> PASSAGE SHOWN
• • •

Illinois House Agriculture Committee To Hear Abortion Bill In Strategic Move From Pro-Life Reps

'Women Are Not Livestock'

A bill that would impose stricter operation standards on health care centers that perform abortions is being pushed through the Illinois House Agriculture Committee this month, in a strategic move that the state has seen before.

House Bill 4117 would amend the Ambulatory Surgical Treatment Center Act to extend a host of new requirements to surgical centers that perform abortions, as well as "any other facility where 50 or more abortions are performed in any calendar year." The American Civil Liberties Union of Illinois calls the regulations "excessive and medically unnecessary" and accuses the bill of targeting women's health clinics to impose undue burdens on their operations.

The standoff between pro-choice and pro-life activists isn't uncommon, but the battleground is: the bill is scheduled to be heard in the Agriculture and Conservation Committee on Feb. 21.

Last year, the Better Government Association reported that seven bills had been sent through the Agriculture Committee that had nothing to do with farming or the environment, most of which dealt with controversial issues including gambling, abortion and even the state's hotly-debated concealed carry measure.

Downstate Rep. Brandon Phelps (D-Harrisburg) told the BGA that the bills' placements were no accident, and that the Agricultural committee's tendency to support pro-gun bills and other conservative policies has been widely known by activists and legislators.

"These issues are 'wear-your-heart-on-your-sleeve' issues," Phelps told the BGA. "You want to put it to a committee where it's going to get [voted] out so you can get it to the floor."

• • •

> RECORD EXCERPTS
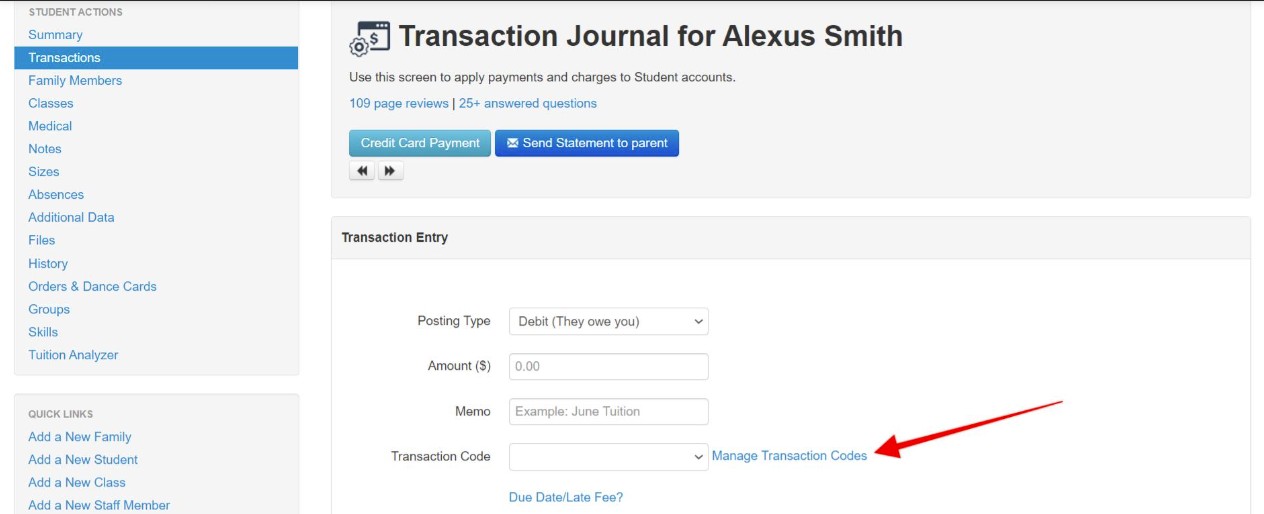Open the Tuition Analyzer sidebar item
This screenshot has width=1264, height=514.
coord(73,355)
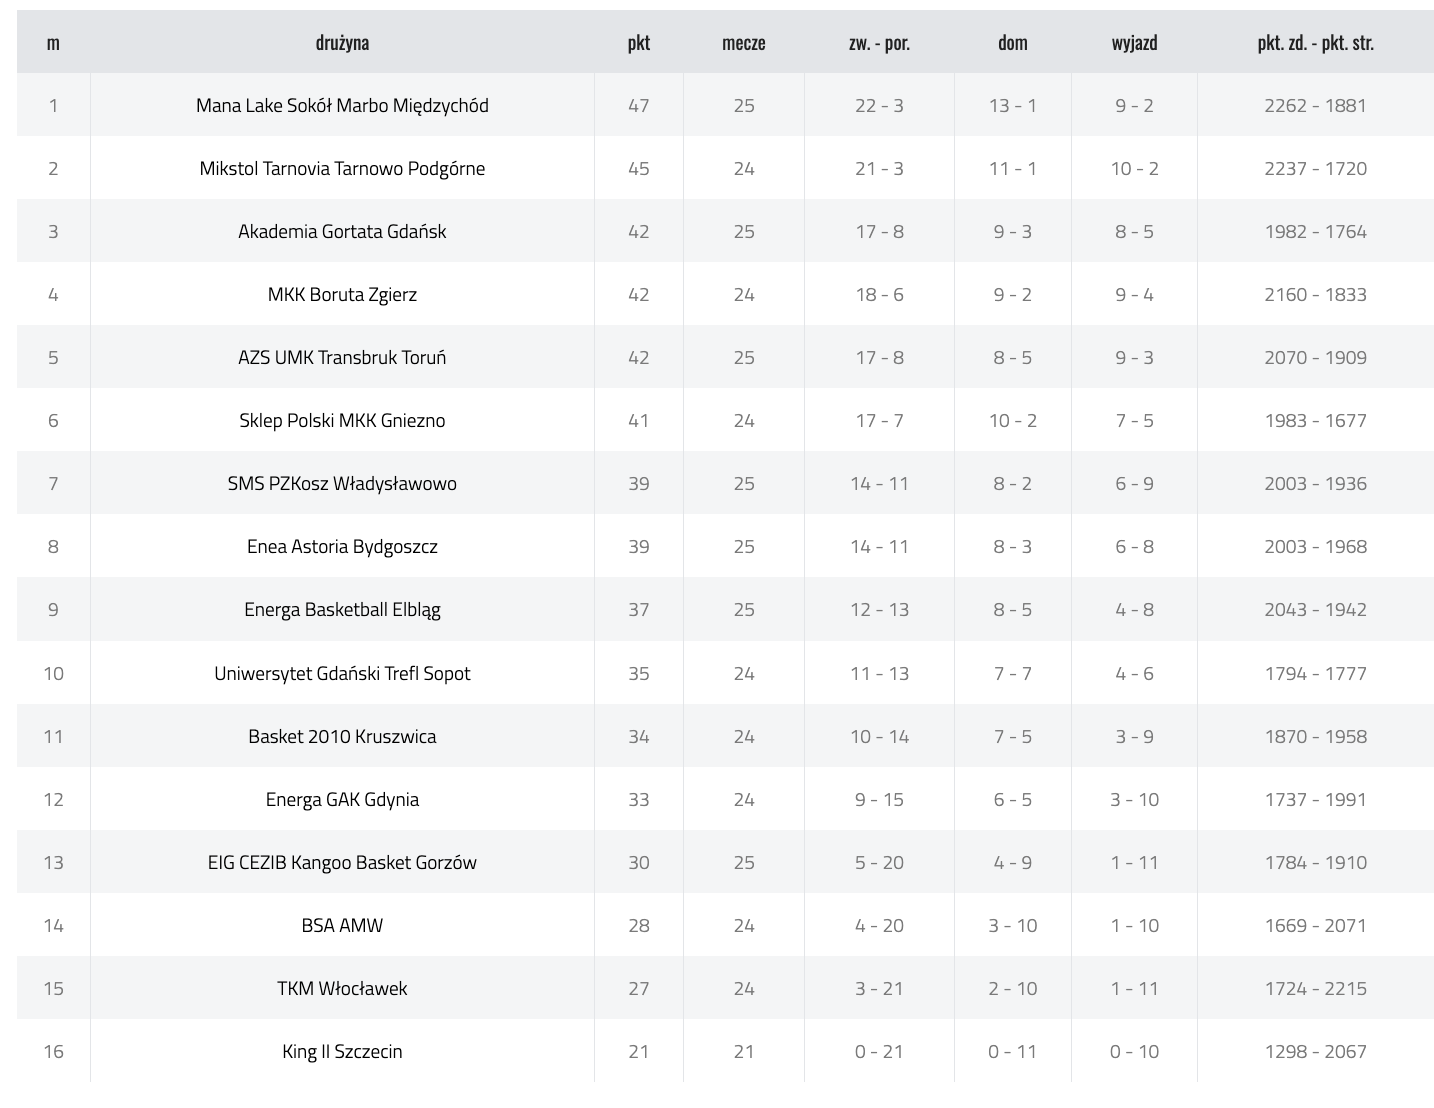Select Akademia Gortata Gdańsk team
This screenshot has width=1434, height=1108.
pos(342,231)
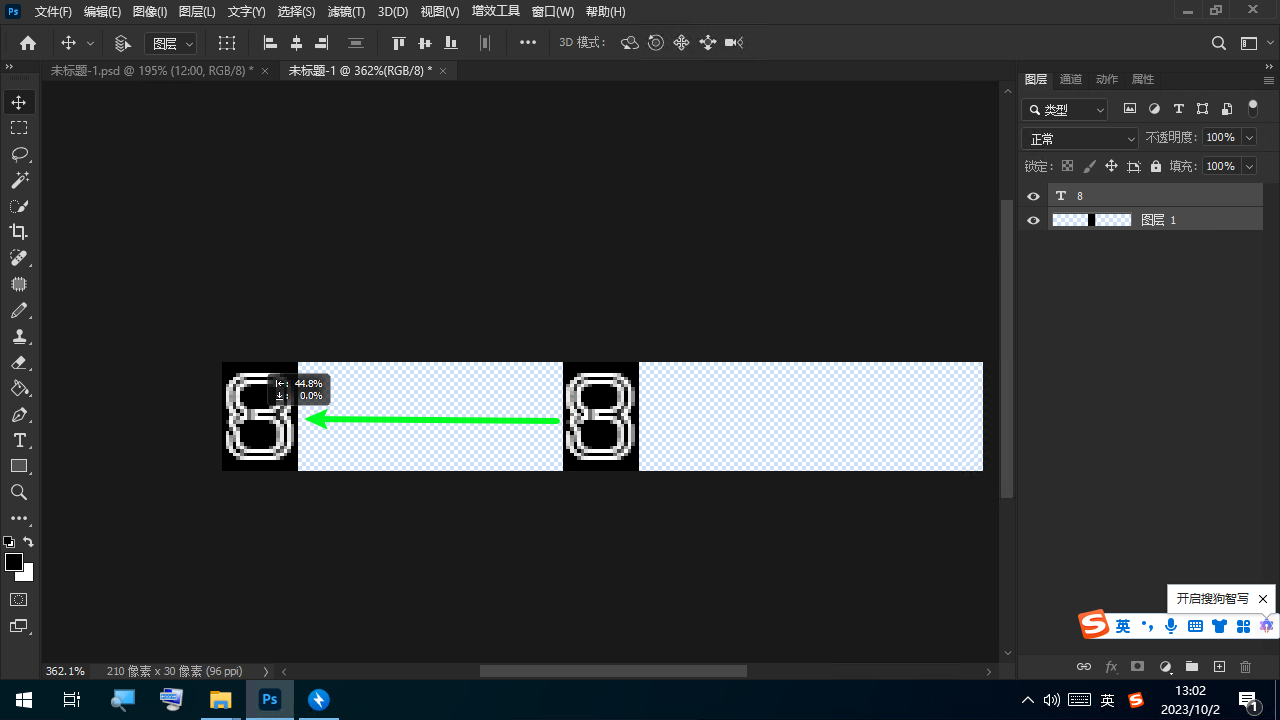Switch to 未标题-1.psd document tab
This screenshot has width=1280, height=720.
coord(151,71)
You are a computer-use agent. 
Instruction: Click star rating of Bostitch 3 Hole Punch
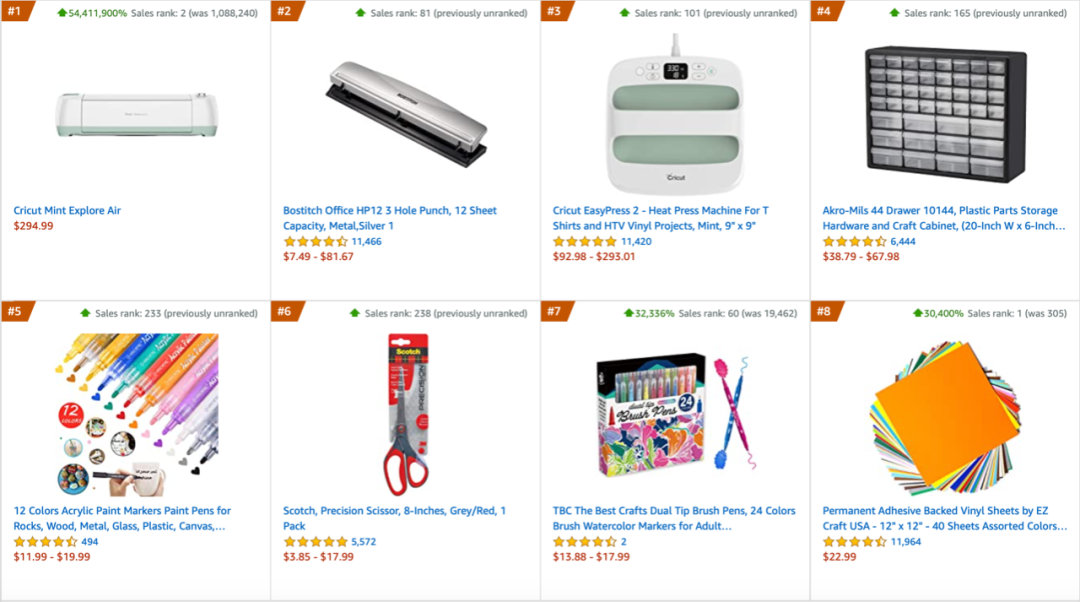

• • •

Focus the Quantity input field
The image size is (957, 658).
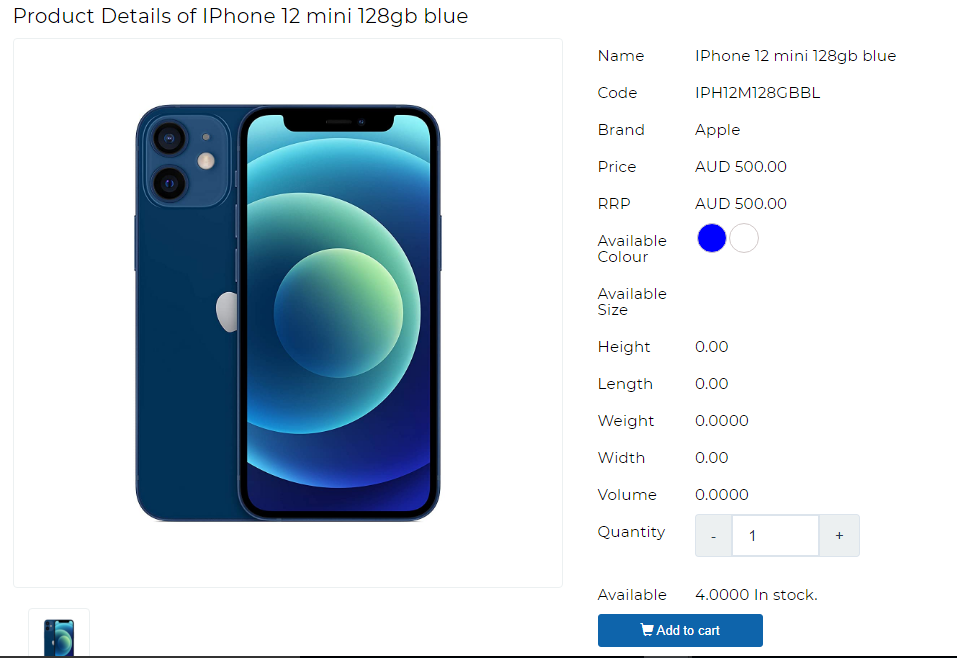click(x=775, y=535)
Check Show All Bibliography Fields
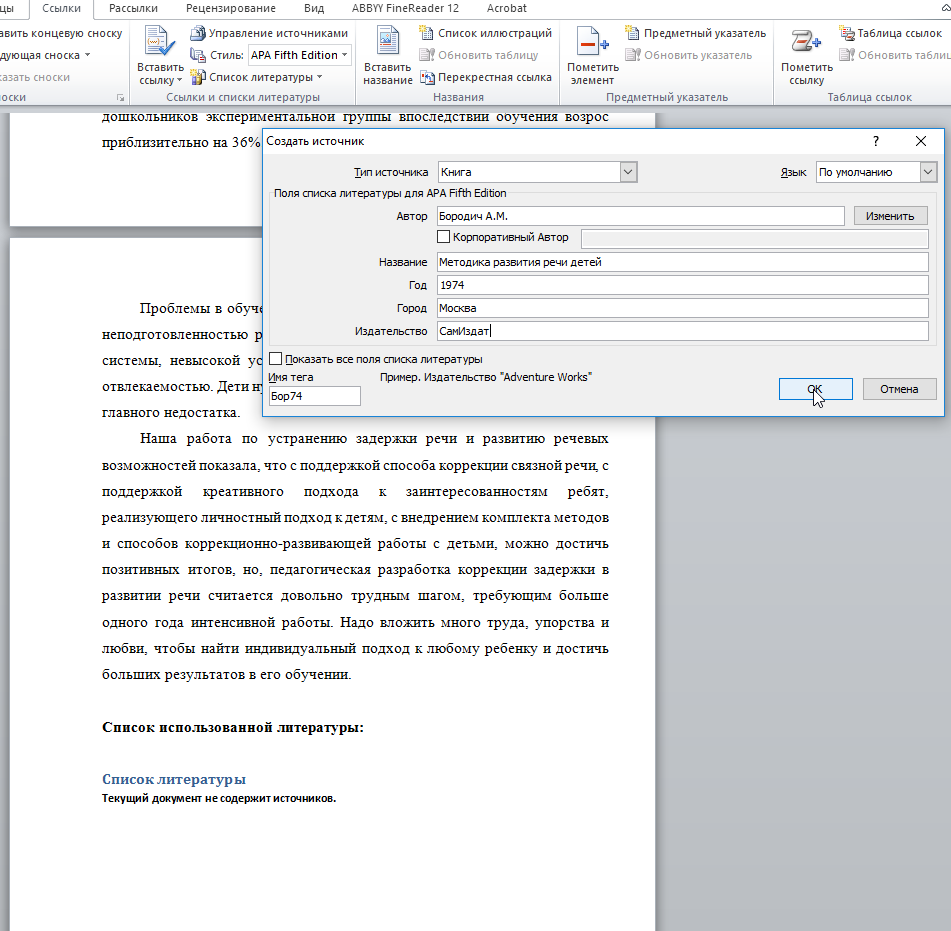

• • •

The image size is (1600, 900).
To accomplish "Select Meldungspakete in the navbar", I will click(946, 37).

• • •

Output the full article on the Illinois abortion bill word for word. Rely solely on the article for what follows.

Illinois House Agriculture Committee To Hear Abortion Bill In Strategic Move From Pro-Life Reps

'Women Are Not Livestock'

A bill that would impose stricter operation standards on health care centers that perform abortions is being pushed through the Illinois House Agriculture Committee this month, in a strategic move that the state has seen before.

House Bill 4117 would amend the Ambulatory Surgical Treatment Center Act to extend a host of new requirements to surgical centers that perform abortions, as well as "any other facility where 50 or more abortions are performed in any calendar year." The American Civil Liberties Union of Illinois calls the regulations "excessive and medically unnecessary" and accuses the bill of targeting women's health clinics to impose undue burdens on their operations.

The standoff between pro-choice and pro-life activists isn't uncommon, but the battleground is: the bill is scheduled to be heard in the Agriculture and Conservation Committee on Feb. 21.

Last year, the Better Government Association reported that seven bills had been sent through the Agriculture Committee that had nothing to do with farming or the environment, most of which dealt with controversial issues including gambling, abortion and even the state's hotly-debated concealed carry measure.

Downstate Rep. Brandon Phelps (D-Harrisburg) told the BGA that the bills' placements were no accident, and that the Agricultural committee's tendency to support pro-gun bills and other conservative policies has been widely known by activists and legislators.

"These issues are 'wear-your-heart-on-your-sleeve' issues," Phelps told the BGA. "You want to put it to a committee where it's going to get [voted] out so you can get it to the floor."